:: TASK LIST ::
(A) In the article about the Houston waiter, what is the name of the restaurant where Michael Garcia works?
(B) Write the next part of the article about the Houston waiter, picking up after its final sentence.

A Texas waiter who refused to serve a customer has been applauded for his behavior. After waiter Michael Garcia noticed a family making fun of a child who has Down syndrome, he was so personally offended that he drove the customers to leave.
Garcia, a waiter at Laurenzo’s restaurant in Houston, has been regularly serving a family that includes a 5-year-old with Down syndrome. The family has consistently visited the restaurant ever since it opened, leading to a close relationship between the waiter and the special needs child, Milo.
When another family visited the restaurant and began to ridicule the child with Down syndrome, Garcia was personally affected. The family moved to a table further away from the 5-year-old, while making rude comments about the kid and indicating that “special needs children need to be somewhere else.”
“Milo wasn’t being bad, he was just talking and making little noises,” Garcia told Fox News.
“My personal feelings took over because that’s ignorance in my opinion and I told him, ‘Sir, I won’t be able to serve you,” he said.
When the restaurant’s management found out about the conflict, they expressed disapproval from a managerial standpoint, but agreed with Garcia’s behavior on a personal level. But after the family left the restaurant, locals caught wind of the story and began to praise Garcia for making a stand on behalf of special needs children. The restaurant’s Facebook page has since been flooded with praise for Laurenzo’s and its waiters.
“Thank you so much for speaking up when most just turn away,” wrote Facebook user Tisha Baker.
“I wish I lived in Texas so I could eat at your restaurant. I would loved to have met Mr. Garcia and thank him for his compassion and courage,” posted Sue Pusztai.

:: COLLECTED DATA ::
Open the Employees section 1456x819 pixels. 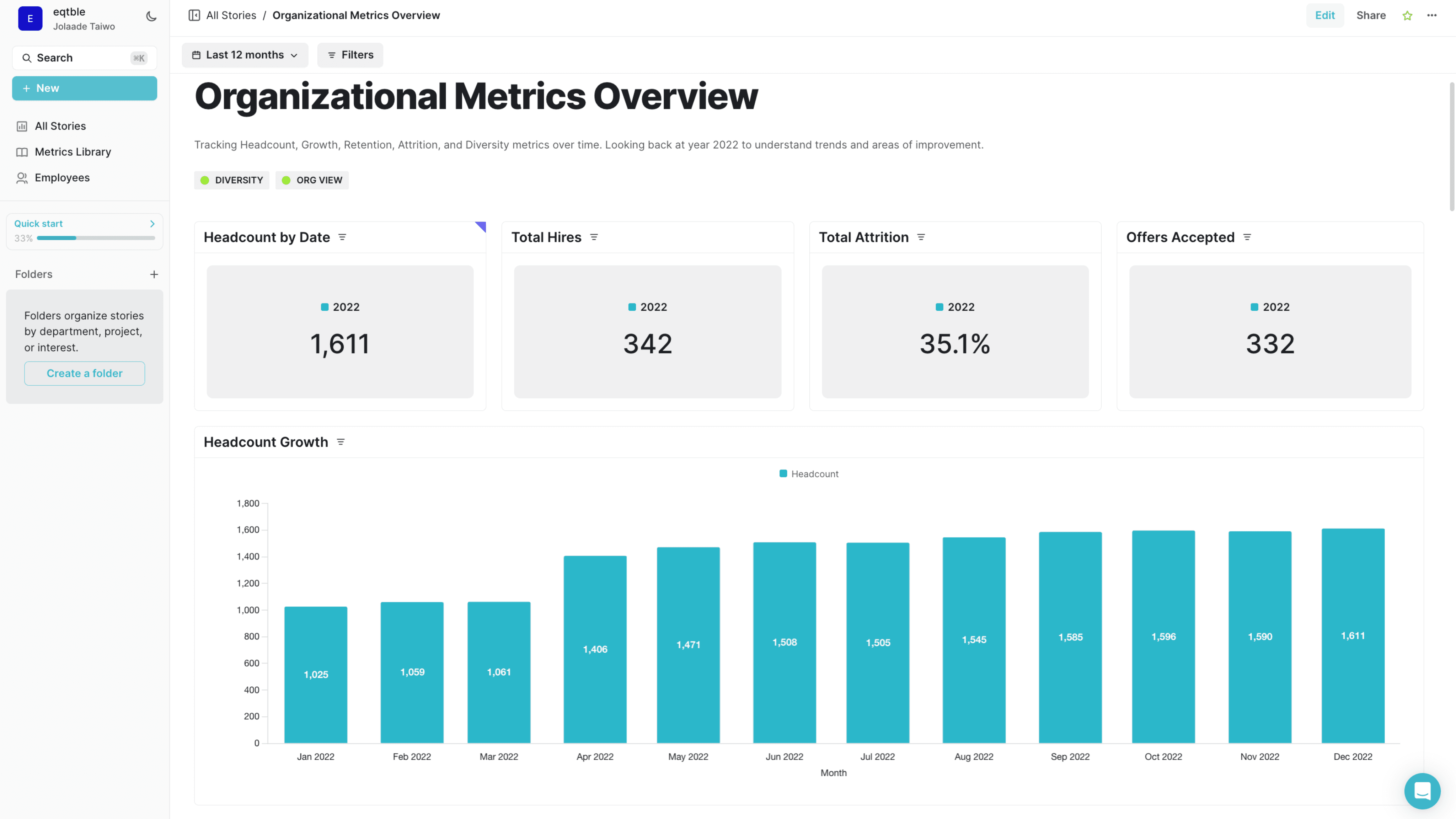(62, 178)
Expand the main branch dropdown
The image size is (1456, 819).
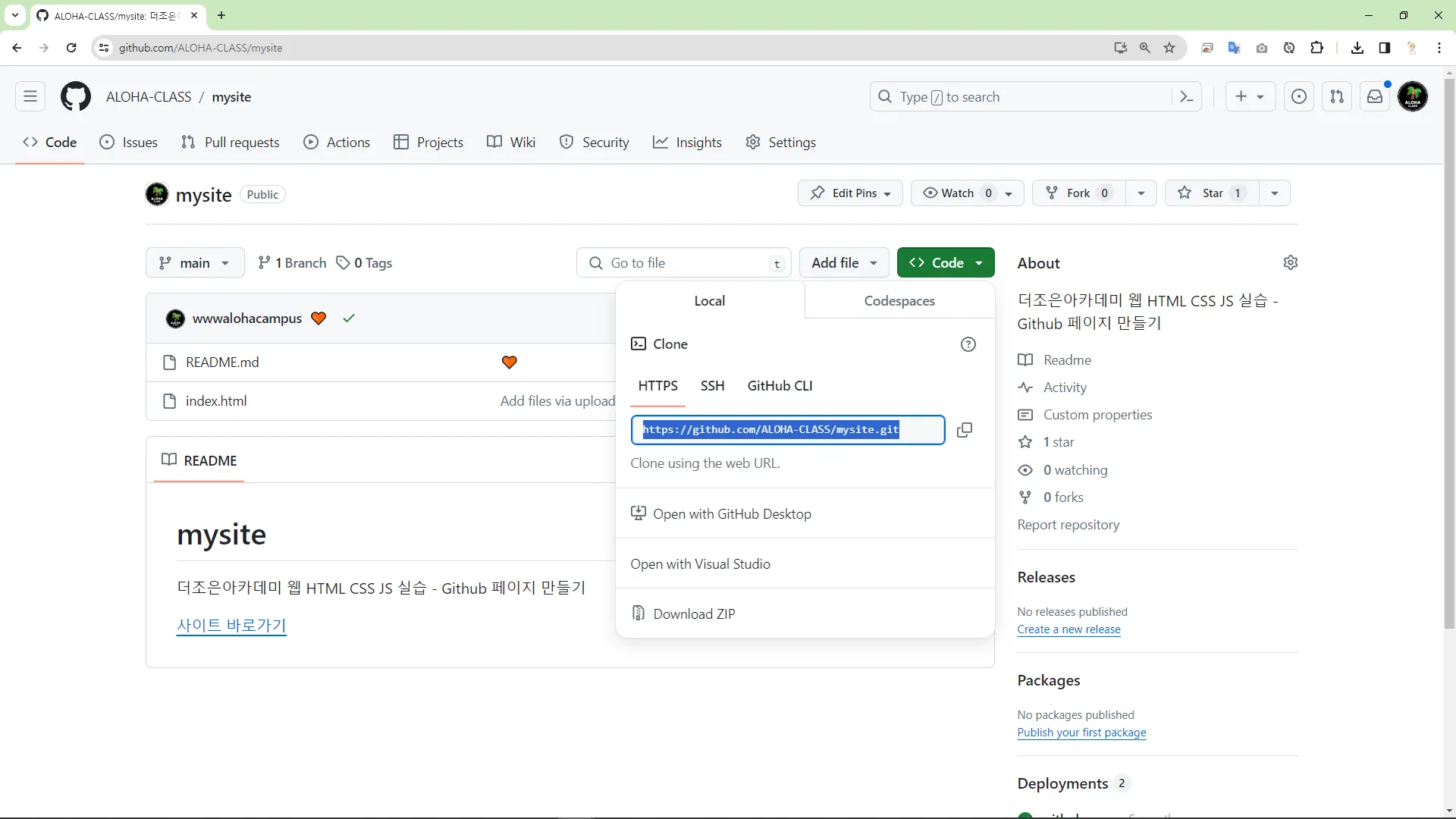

:: ANSWER LIST ::
(A) Laurenzo's

(B)
“Thank you Michael Garcia for being an honorable man and to Laurenzo’s, an establishment of honor,” wrote Cheri Mahan Solis on the restaurant’s Facebook page. “Our society seems to be growing more rude and aggressive by the day, less tolerant of anybody with any difference.”
Even the mother of 5-year-old Milo took to the Internet to express her gratitude towards Garcia, urging restaurant visitors to tip the waiters heavily. Garcia had not told the family about the incident, but they caught news of it when the story was posted online.
“We can’t lose track of what this is about,” Garcia said in response to the attention his story has received. “It’s about Milo, it is about educating ourselves and when people are different, why should you treat them any different?”
The waiter said fear of the unknown sometimes prompts people to act in a rude manner around people with special needs, but that people like Milo are a “gift from God”.
Discrimination against the mentally ill still remains a widespread problem. A research team at John Moores University found last year that in developed countries, 24 percent of mentally ill adults had been a victim of some form of violence in the preceding year.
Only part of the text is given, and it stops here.